O Nordeste, que nos governos dos ex-presidentes Lula e Dilma Rousseff viveu o auge do desenvolvimento com geração de emprego e renda, registra os piores índices de desemprego, subutilização e desalento depois do golpe de 2016.

Quando Lula assumiu o governo, em 2002, apenas 4,8 milhões de trabalhadores e trabalhadoras nordestinos tinham emprego formal. No fim de 2015, eram 8,9 milhões.

Entre 2001 e 2012, de acordo com a Pesquisa Nacional por Amostra de Domicílios (Pnad Contínua), o nordestino teve o maior ganho de renda entre todas as regiões do país, o que fez com que a participação da base da pirâmide social caísse de 66% para 45% – ou seja, mais de 20 milhões de pessoas deixaram a pobreza, segundo levantamento feito pelo blogueiro Maurício Ângelo. 

Depois do golpe, o quadro é trágico. Os dados da Pnad Contínua do primeiro trimestre de 2019, divulgados nesta quinta-feira (16) pelo Instituto Brasileiro de Geografia e Estatística (IBGE), mostram que a situação dos nordestinos hoje voltou a ser parecida com a que era antes de Lula assumir a presidência da República.

A taxa de desemprego no país, de 12,7%, atinge 13,4 milhões de trabalhadores e trabalhadoras dos 26 estados e do Distrito Federal.
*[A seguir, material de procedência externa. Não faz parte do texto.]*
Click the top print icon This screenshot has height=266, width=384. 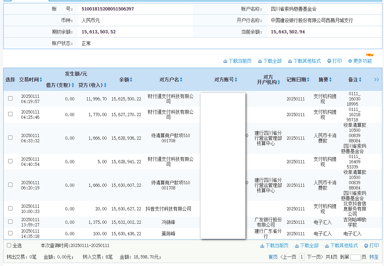329,61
Mas, entre os estados com as maiores taxas tem sempre um do Nordeste: na Bahia, a taxa de desemprego atinge 18,3%.

Em comparação com o restante do país, o Nordeste também tem mais trabalhadores desalentados, aqueles que cansaram de procurar emprego depois de muito tentar e não encontrar nenhuma oportunidade. Dos 4,8 milhões de desalentados em todo o Brasil no 1º trimestre de 2019, 1,3 milhão são nordestinos – 768 mil são baianos e 561 maranhenses.

Outro recorde negativo do Nordeste depois do golpe é o número de trabalhadores no setor privado sem carteira assinada. Do total de 11,1 milhões de brasileiros sem carteira assinada, 49,5% são do Maranhão e 47,8% são do Piauí, estados que também registraram os menores percentuais de trabalhadores com carteira assinada: 50,3% e 25,5%, respectivamente.

No Brasil, 74,7% dos empregados no setor privado tinham carteira de trabalho assinada contra 75,5% no mesmo trimestre do ano anterior. As regiões Norte (60,9%) e Nordeste (59,0%) tinham os menores percentuais; e a região Sul (83,9%), o maior.

Por conta própria

No 1º trimestre de 2019, 91,9 milhões de brasileiros estavam ocupados, sendo 67% empregados, 4,8% empregadores, 25,9% trabalhando por conta própria e 2,4% auxiliando trabalho de familiares.

Nas regiões Norte (33,7%) e Nordeste (29,3%), o percentual de pessoas por conta própria ultrapassou o das demais regiões do país: Amazonas (35,5%), Pará (35,1%) e Amapá (33,8%).